0
votes

I have a method that pulls in a bunch of data. This has the potential to take a decent amount of time due to the large data set and the amount of computation required. The method that does this call will be used many times. The result list should return the same results each time. With that being said, I want to cache the results, so I only have to do that computation once. I'm supposed to use the CacheBuilder class. The script I have is essentially something like:

class CheckValidValues implements AValidValueInterface {
    private ADataSourceInterface dataSource;

    public CheckValidValues(ADataSourceInterface dataSource) {
        this.dataSource = dataSource;
    }

    @Override
    public void validate(String value) {
        List<?> validValues = dataSource.getValidValues();

        if (!validValues.contains(value)) {
            // throw an exception

So I'm not even sure where I should be putting the caching method (i.e. in the CheckValidValues class or the getValidValues() method in dataSource. Also, I'm not entirely sure how you can add code into one of the methods without it instantiating the cache multiple times. Here's the route that I'm trying to take, but have no idea if it's correct. Adding above the List validValues = dataSource.getValidValues() line:

    LoadingCache<String, List<?>> validValuesCache = CacheBuilder.newBuilder()
            .expireAfterAccess(30, TimeUnit.SECONDS)
            .build(
                    new CacheLoader<String, List<?>>() {
                        public List<?> load(@Nonnull String validValues) {
                            return valuesSupplier.getValidValues();
                        }
                    }
            );

Then later, I'd think I could get that value with:

validValuesCache.get("validValues");

What I think should happen there is that it will do the getValidValues command and store that in the cache. However, if this method is being called multiple times, then, to me, that would mean it would create a new cache each time.

Any idea what I should do for this? I simply want to add the results of the getValidValues() method to cache so that it can be used in the next iteration without having to redo any computations.

__Stored items__
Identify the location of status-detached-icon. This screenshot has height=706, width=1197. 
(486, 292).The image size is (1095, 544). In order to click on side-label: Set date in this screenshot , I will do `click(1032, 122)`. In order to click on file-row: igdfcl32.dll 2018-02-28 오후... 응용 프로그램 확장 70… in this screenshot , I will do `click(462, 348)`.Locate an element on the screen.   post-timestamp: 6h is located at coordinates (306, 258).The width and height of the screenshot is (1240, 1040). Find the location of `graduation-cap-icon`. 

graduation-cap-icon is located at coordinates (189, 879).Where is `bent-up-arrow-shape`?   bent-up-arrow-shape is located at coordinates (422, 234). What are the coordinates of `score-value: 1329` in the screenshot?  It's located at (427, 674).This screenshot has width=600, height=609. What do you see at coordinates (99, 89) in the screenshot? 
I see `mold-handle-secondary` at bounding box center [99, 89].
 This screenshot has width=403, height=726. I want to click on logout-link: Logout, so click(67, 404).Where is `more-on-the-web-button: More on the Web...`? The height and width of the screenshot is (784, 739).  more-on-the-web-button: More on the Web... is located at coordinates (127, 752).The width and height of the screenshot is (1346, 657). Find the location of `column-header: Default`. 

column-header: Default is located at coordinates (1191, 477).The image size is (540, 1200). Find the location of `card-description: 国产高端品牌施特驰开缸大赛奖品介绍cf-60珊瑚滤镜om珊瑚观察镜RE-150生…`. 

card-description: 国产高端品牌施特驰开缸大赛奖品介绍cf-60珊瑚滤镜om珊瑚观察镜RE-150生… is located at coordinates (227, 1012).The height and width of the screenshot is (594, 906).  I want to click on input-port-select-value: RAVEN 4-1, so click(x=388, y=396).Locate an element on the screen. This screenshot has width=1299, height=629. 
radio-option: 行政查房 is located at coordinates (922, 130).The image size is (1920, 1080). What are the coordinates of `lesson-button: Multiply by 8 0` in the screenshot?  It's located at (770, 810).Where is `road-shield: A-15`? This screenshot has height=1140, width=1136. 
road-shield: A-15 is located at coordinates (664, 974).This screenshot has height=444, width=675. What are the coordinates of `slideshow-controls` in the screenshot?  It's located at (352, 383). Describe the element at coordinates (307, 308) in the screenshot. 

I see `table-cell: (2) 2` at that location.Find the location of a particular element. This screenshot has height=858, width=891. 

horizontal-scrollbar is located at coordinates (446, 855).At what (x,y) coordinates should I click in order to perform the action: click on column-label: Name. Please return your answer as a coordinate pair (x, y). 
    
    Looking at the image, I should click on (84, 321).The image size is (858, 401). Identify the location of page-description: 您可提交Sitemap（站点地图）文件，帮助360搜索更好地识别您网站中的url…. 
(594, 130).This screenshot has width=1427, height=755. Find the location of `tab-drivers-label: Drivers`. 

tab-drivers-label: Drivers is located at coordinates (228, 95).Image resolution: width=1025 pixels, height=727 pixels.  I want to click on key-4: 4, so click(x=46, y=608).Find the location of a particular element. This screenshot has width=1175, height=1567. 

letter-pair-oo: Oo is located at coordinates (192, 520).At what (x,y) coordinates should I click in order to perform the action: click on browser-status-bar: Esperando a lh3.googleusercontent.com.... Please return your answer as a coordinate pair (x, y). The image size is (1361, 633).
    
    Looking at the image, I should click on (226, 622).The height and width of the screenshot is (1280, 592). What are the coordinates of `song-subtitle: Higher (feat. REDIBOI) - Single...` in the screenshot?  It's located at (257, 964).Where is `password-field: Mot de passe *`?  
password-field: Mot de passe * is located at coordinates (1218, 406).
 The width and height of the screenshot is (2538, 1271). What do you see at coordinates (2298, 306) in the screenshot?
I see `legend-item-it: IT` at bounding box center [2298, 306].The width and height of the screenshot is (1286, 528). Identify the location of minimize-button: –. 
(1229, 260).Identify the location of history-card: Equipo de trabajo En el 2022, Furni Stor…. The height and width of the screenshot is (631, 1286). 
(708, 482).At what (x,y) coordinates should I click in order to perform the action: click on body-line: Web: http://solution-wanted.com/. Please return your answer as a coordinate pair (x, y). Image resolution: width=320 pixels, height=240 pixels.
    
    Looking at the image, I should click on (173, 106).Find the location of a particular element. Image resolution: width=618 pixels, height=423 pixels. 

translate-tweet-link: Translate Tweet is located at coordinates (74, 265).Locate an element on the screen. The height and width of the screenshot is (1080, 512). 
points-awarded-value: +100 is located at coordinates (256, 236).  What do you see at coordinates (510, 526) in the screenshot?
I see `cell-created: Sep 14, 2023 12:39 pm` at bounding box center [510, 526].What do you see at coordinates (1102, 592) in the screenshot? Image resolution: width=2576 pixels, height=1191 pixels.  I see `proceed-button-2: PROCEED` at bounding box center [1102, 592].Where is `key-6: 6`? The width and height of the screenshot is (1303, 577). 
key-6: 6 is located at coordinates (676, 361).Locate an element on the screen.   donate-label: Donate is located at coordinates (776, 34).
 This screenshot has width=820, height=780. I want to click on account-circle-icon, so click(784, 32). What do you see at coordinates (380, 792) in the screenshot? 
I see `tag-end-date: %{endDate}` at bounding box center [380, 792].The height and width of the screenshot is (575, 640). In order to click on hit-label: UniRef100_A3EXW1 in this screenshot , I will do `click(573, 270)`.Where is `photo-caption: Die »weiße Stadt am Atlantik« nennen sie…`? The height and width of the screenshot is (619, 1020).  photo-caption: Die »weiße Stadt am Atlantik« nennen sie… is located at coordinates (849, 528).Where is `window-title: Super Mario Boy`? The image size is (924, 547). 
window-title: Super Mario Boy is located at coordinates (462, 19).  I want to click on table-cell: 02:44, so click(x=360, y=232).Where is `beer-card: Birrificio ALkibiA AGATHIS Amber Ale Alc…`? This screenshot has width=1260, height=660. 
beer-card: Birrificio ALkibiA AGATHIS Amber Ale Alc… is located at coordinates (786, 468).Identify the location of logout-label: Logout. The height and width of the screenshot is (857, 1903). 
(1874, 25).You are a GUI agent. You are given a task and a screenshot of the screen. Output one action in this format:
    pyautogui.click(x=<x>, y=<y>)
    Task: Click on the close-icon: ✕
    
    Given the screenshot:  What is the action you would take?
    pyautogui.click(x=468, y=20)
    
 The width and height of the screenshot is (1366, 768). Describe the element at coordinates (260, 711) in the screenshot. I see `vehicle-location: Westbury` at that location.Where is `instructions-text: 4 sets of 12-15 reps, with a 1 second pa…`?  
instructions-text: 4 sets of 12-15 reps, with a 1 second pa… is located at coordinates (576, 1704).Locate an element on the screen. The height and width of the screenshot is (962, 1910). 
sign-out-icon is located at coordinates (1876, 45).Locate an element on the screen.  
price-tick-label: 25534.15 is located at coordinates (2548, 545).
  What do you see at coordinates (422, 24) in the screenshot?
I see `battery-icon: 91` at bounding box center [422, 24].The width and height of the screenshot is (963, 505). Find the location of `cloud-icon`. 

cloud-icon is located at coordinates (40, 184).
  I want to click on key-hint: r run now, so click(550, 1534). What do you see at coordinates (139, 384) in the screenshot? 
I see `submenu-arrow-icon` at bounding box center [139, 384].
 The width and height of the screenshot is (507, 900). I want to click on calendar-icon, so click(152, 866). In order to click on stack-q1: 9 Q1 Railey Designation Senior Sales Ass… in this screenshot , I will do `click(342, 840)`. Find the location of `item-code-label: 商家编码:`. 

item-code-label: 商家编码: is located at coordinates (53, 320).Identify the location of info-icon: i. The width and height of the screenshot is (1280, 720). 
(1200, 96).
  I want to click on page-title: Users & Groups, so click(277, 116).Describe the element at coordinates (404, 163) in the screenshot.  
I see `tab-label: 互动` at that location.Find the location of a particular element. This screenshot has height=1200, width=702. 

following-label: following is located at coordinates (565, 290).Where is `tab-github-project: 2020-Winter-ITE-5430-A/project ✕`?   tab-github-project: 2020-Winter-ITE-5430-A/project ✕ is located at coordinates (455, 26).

__The task__
In the caching question, after how much time without access does the cache built with CacheBuilder expire?

__Answer to this exercise__
30 seconds.